Moje eksperymenty z Action! trwają i ten język programowania coraz bardziej mi się podoba. Po przeczytaniu „Assembly language and Action!” z Reference Manuala zacząłem się zastanawiać w jaki sposób łączyć ze sobą programy (binarne) w Action! i istniejące procedury w assemblerze. Są dwa sposoby: dla prostych procedur kod maszynowy 6502 można umieścić bezpośrednio w pliku źródłowym Action! w nawiasach [ ]. mads potrafi wygenerować listing, z którego taki żółtodziób jak ja może sobie skopiować kolejne rozkazy procesora i wstawić w nawias. Biorąc pod uwagę, że cała biblioteka runtime Action! jest tak zrobiona zastanawiałem się jak dołączyć bardziej skomplikowane procedury bez konieczności konwertowania ich do takiej postaci (o ile to w ogóle możliwe). Jakub na forum AOL mile mnie zaskoczył: wystarczy „skleić” pliki binarne np. za pomocą polecenia cat pod Linuksem (lub Cygwinem pod Windows).

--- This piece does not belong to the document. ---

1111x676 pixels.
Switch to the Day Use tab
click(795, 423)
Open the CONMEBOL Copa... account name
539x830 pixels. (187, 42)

Prosty przykład pokaże fajność tego połączenia, a wspomniany rozdział manuala wyjaśnia, że do procedury w asm można przekazać aż do 16 bajtów parametrów (poprzez akumulator A, rejestry X i Y i stronę zerową $A3-$AF):
ASMPROC.ASM:
org $600 lda #0 sta 710 rts org $607 lda #52 sta 710 rts
ASMTEST.ACT:
include "H1:RUNTIME.ACT" proc test1=$600() proc test2=$607() proc main() card i printe("Action! jest super !") do test1() sound(0,121,10,6) for i=1 to 10000 do od test2() sound(0,50,10,6) for i=1 to 10000 do od od return
Po assemblacji łączymy oba pliki: cat ASMPROC.obx ASMTEST.BIN > ASMTEST.xex i gotowe.
Powiem krótko: cieszy mnie to niezmiernie :). Po 20-latach odkrywam na nowo jak niesamowitym urządzeniem było małe Atari… Połączenie Action! z assemblerem daje pełną swobodę i ogromne możliwości. Coś jak połączenie szkieletu w pythonie i modułów wymagających wydajności w C.